[What you should do]: Exactly those lines that run from the one containing "Given: Open three-dot" through the last line of the entries below should be printed, and no others.

━━━━━ Records provided

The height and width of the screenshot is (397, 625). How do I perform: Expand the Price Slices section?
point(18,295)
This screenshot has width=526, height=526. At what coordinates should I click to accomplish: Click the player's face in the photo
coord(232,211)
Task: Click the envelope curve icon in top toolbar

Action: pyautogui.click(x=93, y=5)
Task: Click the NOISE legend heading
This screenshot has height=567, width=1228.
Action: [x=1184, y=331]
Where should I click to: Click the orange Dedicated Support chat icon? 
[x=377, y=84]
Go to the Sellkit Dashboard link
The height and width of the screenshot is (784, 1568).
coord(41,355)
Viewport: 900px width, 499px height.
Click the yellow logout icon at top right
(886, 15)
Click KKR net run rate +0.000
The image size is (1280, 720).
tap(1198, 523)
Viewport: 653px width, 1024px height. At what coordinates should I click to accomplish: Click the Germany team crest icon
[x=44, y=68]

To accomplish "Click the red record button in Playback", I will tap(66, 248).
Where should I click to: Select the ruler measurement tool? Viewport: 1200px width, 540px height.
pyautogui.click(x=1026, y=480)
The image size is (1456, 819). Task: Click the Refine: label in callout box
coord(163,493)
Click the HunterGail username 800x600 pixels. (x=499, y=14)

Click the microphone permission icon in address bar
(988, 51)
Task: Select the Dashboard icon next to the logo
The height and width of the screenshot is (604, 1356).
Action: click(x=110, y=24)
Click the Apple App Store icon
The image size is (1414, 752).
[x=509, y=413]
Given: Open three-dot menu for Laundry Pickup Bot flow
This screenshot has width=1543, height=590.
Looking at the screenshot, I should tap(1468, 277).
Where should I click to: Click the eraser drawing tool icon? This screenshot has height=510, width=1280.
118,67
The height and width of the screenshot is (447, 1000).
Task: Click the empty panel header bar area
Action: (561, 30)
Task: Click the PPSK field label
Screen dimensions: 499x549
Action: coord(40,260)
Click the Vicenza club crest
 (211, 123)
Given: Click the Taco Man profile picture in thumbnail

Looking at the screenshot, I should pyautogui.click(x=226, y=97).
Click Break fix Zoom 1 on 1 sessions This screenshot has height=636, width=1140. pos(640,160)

━━━━━━━━━━

[Your solution]:
Given: Open three-dot menu for Laundry Pickup Bot flow
This screenshot has width=1543, height=590.
Looking at the screenshot, I should tap(1468, 277).
Where should I click to: Click the eraser drawing tool icon? This screenshot has height=510, width=1280.
118,67
The height and width of the screenshot is (447, 1000).
Task: Click the empty panel header bar area
Action: (561, 30)
Task: Click the PPSK field label
Screen dimensions: 499x549
Action: coord(40,260)
Click the Vicenza club crest
 (211, 123)
Given: Click the Taco Man profile picture in thumbnail

Looking at the screenshot, I should pyautogui.click(x=226, y=97).
Click Break fix Zoom 1 on 1 sessions This screenshot has height=636, width=1140. pos(640,160)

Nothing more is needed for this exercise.